Problem: Where the entries below show "Given: Close the NVDA Settings dialog", begin there and print that line and all following lines exactly, through the last, omitting pictures.

Task data:
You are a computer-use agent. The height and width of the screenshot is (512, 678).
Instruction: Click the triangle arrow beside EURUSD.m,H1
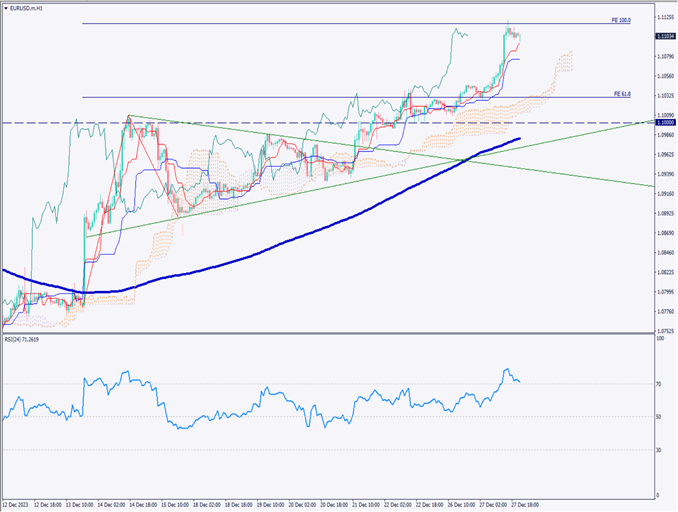coord(5,7)
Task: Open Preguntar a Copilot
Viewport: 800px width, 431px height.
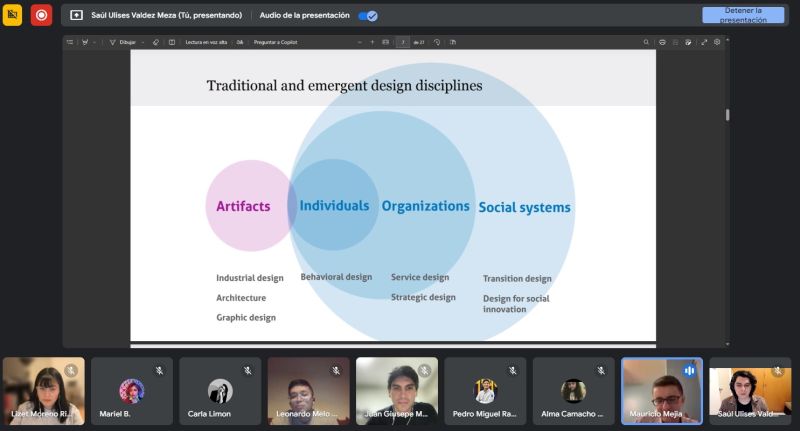Action: pyautogui.click(x=276, y=42)
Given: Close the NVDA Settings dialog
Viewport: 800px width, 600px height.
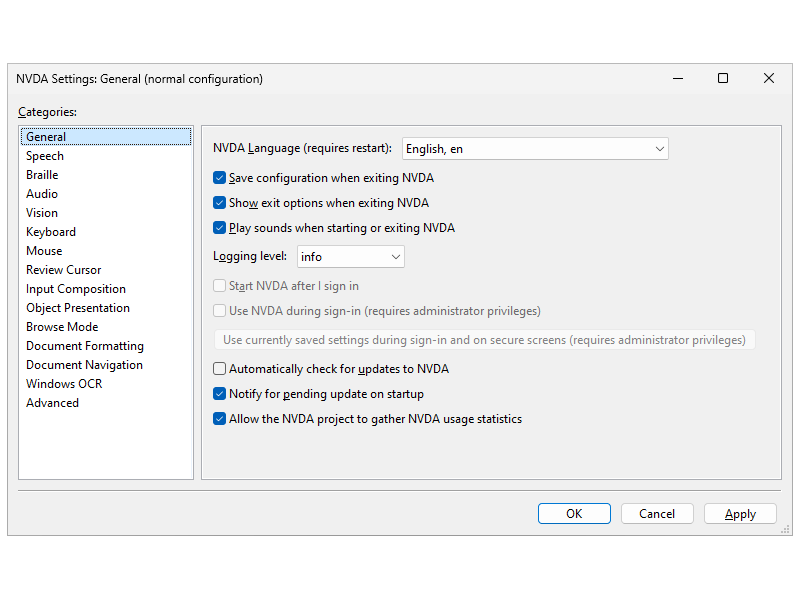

Output below:
Given: Close the NVDA Settings dialog
Viewport: 800px width, 600px height.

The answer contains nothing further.